Foi assim que, no final de 2007, a Segurança Social deu o parecer para uma decisão:
“Reconhece-se não fazer sentido, nem tão pouco ser vantajoso em termos de custo-benefício, nomeadamente pela qualidade da informação residente no sistema, reconstituir a conta-corrente de todas as contribuições, relativamente às quais decorreu o prazo de prescrição.”
Dito de outra: abdicou-se de recuperar os dados que não estavam no sistema.
“Considerando a realidade existente, não se reconstitui a conta-corrente integralmente” dos beneficiários dos oito centros distritais que ficaram em falta, lê-se no mesmo documento.
Ficou mesmo assim decidido aceitar “o pagamento voluntário das contribuições como cumprimento de uma obrigação natural”.
278 mil não pagaram
Com a polémica sobre Pedro Passos Coelho a ganhar contornos de bomba mediática, a Segurança Social foi agora reconstituir como se passou todo o processo e fazer contas. Segundo esses cálculos, existem ainda hoje 278.756 trabalhadores independentes que não pagaram uma dívida que totaliza 324 milhões de euros relativas ao período de 2002 a 2004 (aquele que Passos pagou agora).

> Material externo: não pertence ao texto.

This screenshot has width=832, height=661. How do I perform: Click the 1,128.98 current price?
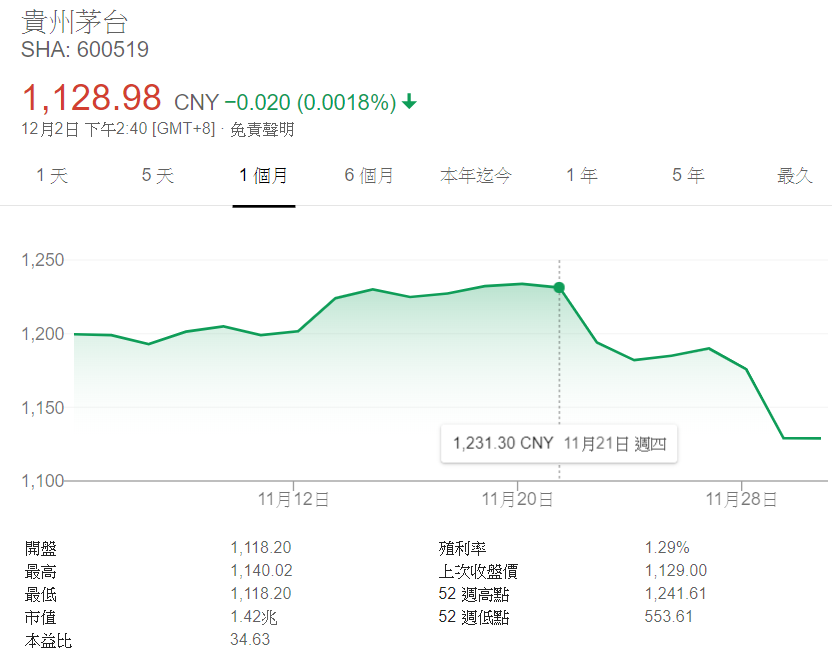[x=91, y=98]
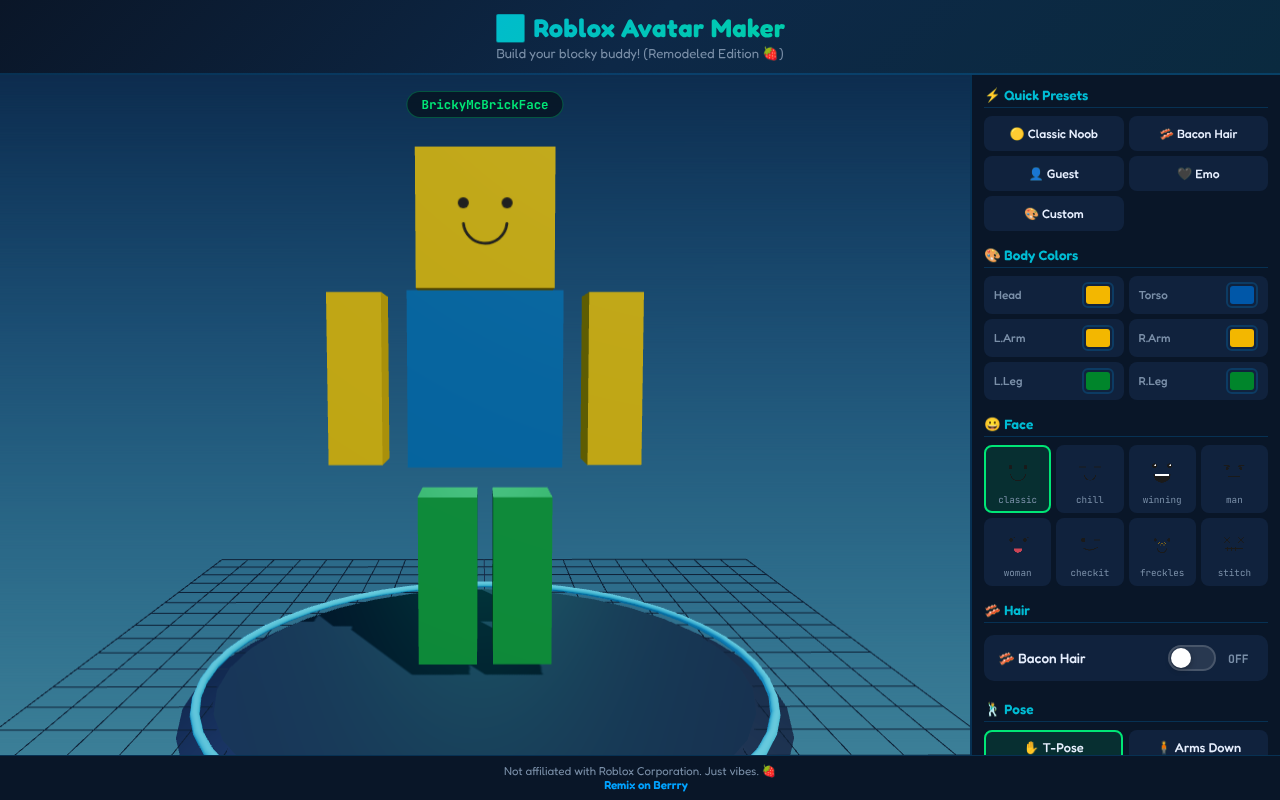Select the man face style
The image size is (1280, 800).
tap(1234, 478)
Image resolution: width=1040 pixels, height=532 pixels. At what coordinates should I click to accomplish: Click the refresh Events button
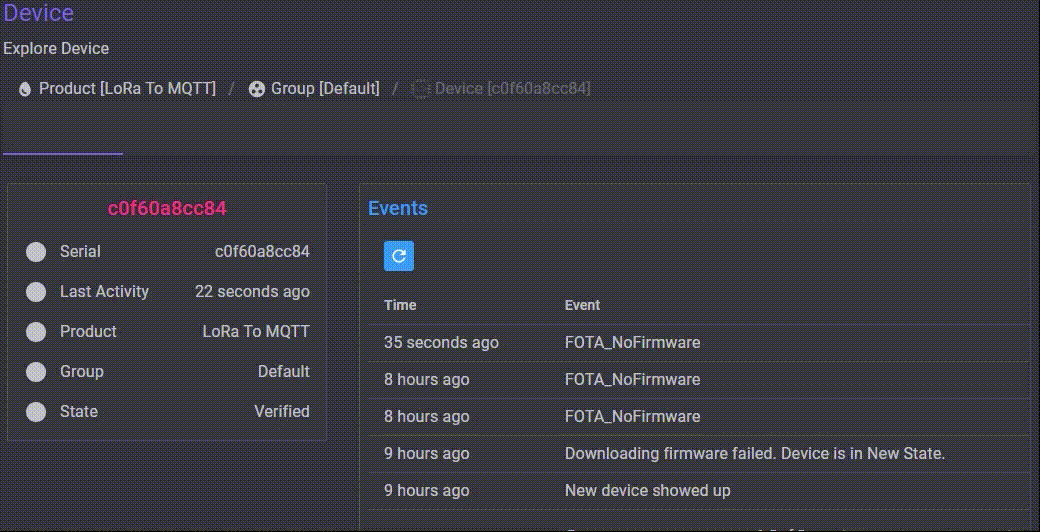point(398,256)
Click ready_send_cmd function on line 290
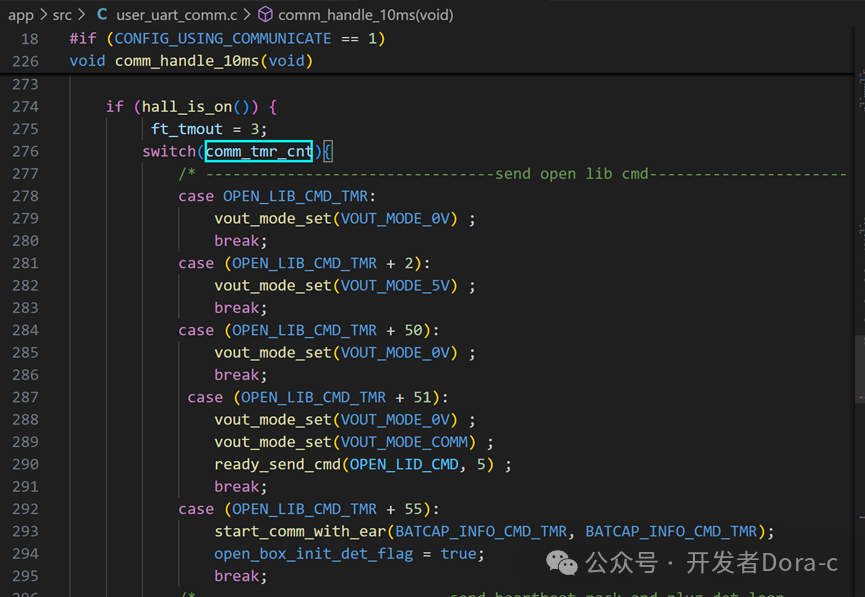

Quando no final de 2007 a Segurança Social decide nada fazer sobre as dívidas ainda em falta, estavam em causa (segundo estes dados) 525 milhões de euros, relativos a 373 mil trabalhadores independentes.
E depois de 2007?
Segundo os dados consultados pelo Observador, a Segurança Social procedeu em 2008 a uma nova vaga de notificações, por carta, a 76 mil trabalhadores independentes, relativamente a dívidas entre janeiro de 2006 e agosto de 2007 – recebendo de novo 29,9% de reclamações.
Nos três anos seguintes não terão existido novas notificações, até que em janeiro de 2011, ainda com José Sócrates no Governo, se avança para cobranças coercivas – ou seja, por carta registada. Estas incluíam dívidas de fevereiro de 2006 a dezembro de 2010. Mesmo assim, com um critério novo: apenas abranger dívidas acima de 4 mil euros. Receberam estas notificações 29.855 pessoas.